I guess Amon sees it, too.

This is the first and only mention we have of Myra's fiancé's name.  Certainly some of the photo's in Myra's Photo Album (again, above) must show him.  A little research on Ancestry.com shows an "Amon Benjamin Brown," born in 1881 (so a year older than Myra), who as of the time of the 1900 Census was 18 and lived in Maine (where he was born), and then in 1910 lived in Idaho.  Eastern Montana is certainly on the way to Idaho.  By 1920 he's still in Idaho, married, and with a six year old son.  Further research shows he received an engineering degree from University of Maine in 1907.

What happened to the engagement?  We know it was broken, but we have two stories as to why and how, one that I heard from someone when young:  When Myra returned to Ovid, Lizzie (her mother) told her that "no daughter of mine is going to marry a cowboy," and forbade her returning to Montana. 

Richard Bates (her nephew) writes, however:

Don't know where that story came from:  I've never heard it.  The cowboy in Montana broke the engagement and Myra kept his ring in revenge -- Bethany has it.  Even had Myra married, there would still be Beulah [to later care for Lizzie]; furthermore, Lizzie wasn't the sort to plan for anyone ever to take care of her. 

If we assume that Myra's "Amon" was in fact "Amon Benjamin Brown," he may not have been a cowboy at all, but instead a freshly-minted engineer hired for a large project in eastern Montana several photos of which appear in Myra's Photo Album.  On November 17, 1907, Chester wrote Myra:

Am glad that you saw the great works on the ditch [may be referring to photos of construction in Myra's album].  Only wish I could get away next spring and come out & see that wonderful country.  It would take me back to the 70s when I used to go up in Minnesota back of Red Wing on the big rolling prairies where liberty sat & twirled her thumbs.

This potentially answers a question I've had since viewing the Album:  why would Myra take several photos of this large construction project.  We may now know the answer.

In any case, what we do know is that my daughter Bethany has that engagement ring, now over 100 years old.  The story of how she came to have it is interesting in its own right:  When my wife was pregnant with Bethany, we visited Ovid and stopped in to see Aunt My.  As we were about to depart, Aunt My took Patricia aside and said, "you will have a girl, and she will be born on my birthday."  Both happened exactly as she foretold, so, when we next visited Ovid a month after Bethany's birth, Aunt My gave Patricia the ring to keep for Bethany.

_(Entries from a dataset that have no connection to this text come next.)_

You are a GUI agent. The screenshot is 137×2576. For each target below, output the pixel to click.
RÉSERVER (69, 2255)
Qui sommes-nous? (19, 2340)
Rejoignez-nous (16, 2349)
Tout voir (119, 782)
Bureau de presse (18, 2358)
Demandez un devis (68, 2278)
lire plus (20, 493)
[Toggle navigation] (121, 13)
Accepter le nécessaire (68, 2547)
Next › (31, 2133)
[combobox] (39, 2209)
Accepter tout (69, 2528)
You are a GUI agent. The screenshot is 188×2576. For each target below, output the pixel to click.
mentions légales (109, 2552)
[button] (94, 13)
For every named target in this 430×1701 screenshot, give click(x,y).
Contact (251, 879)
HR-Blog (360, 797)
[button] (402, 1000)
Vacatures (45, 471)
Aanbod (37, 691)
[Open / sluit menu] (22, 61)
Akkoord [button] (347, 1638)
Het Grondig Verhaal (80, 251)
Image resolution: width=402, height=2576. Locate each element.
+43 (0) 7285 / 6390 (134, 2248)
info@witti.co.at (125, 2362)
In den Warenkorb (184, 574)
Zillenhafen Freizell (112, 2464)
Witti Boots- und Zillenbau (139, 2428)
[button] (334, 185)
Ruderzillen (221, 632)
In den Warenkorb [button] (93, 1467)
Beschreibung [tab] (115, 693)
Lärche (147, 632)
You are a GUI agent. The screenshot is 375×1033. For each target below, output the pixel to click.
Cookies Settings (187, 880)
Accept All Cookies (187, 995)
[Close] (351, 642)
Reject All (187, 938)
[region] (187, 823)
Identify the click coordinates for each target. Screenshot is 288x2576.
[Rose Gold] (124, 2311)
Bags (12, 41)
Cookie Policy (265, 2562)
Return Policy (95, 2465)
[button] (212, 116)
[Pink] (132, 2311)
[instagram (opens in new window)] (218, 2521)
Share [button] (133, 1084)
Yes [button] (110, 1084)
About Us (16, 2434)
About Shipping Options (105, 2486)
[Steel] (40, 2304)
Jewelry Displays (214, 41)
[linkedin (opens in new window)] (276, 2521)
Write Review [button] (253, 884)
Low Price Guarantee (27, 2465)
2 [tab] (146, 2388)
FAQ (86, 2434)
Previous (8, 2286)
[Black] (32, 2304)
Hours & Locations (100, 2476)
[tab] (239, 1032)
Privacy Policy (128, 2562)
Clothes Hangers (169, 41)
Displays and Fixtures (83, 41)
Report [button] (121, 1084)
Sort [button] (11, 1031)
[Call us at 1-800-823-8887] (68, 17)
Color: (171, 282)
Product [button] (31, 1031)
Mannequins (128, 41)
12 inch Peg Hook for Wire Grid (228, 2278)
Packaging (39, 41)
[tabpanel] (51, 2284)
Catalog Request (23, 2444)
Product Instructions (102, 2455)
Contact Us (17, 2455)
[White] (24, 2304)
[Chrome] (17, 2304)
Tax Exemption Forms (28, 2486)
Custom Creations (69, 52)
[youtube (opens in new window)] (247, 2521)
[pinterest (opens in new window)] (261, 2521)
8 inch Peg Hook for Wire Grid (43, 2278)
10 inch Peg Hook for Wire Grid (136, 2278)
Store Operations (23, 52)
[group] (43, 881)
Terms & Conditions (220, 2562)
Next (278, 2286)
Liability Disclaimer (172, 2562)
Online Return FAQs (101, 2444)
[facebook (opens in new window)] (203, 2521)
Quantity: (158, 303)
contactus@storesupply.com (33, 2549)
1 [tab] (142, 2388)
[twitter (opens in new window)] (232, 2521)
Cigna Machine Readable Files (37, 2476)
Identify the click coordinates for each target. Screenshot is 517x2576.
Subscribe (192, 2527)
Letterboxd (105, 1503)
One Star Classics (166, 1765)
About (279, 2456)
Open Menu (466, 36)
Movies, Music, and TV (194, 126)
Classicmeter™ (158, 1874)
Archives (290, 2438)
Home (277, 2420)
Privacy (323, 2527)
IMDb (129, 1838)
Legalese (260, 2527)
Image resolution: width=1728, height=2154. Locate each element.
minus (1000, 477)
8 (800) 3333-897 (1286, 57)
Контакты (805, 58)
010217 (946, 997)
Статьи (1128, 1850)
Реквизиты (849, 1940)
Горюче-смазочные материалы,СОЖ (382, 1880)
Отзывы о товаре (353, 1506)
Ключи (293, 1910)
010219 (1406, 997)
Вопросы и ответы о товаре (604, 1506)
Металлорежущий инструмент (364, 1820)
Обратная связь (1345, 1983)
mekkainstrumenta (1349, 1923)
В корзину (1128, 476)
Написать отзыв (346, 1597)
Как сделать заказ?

We have one of Myra's recollections of her time in Miles City, writing Emily in January 1935:  "Am glad to hear you spent such a jolly New Year.  It sort of makes up for the quiet Xmas.  When I taught in Montana (Miles City) I spent Xmas day all alone in my room sick with the mumps.  The only person I saw was the landlady who brot [sic] my meals to me.  How's that!"

We do not have a date for Myra's resignation from her Miles City teaching and return to Ovid, but I suspect it was after the 1909-10 school year.

According to Richard Bates, after her return Myra taught in St. Johns for a while and substitute taught in Ovid, including to the Bates children, thereafter.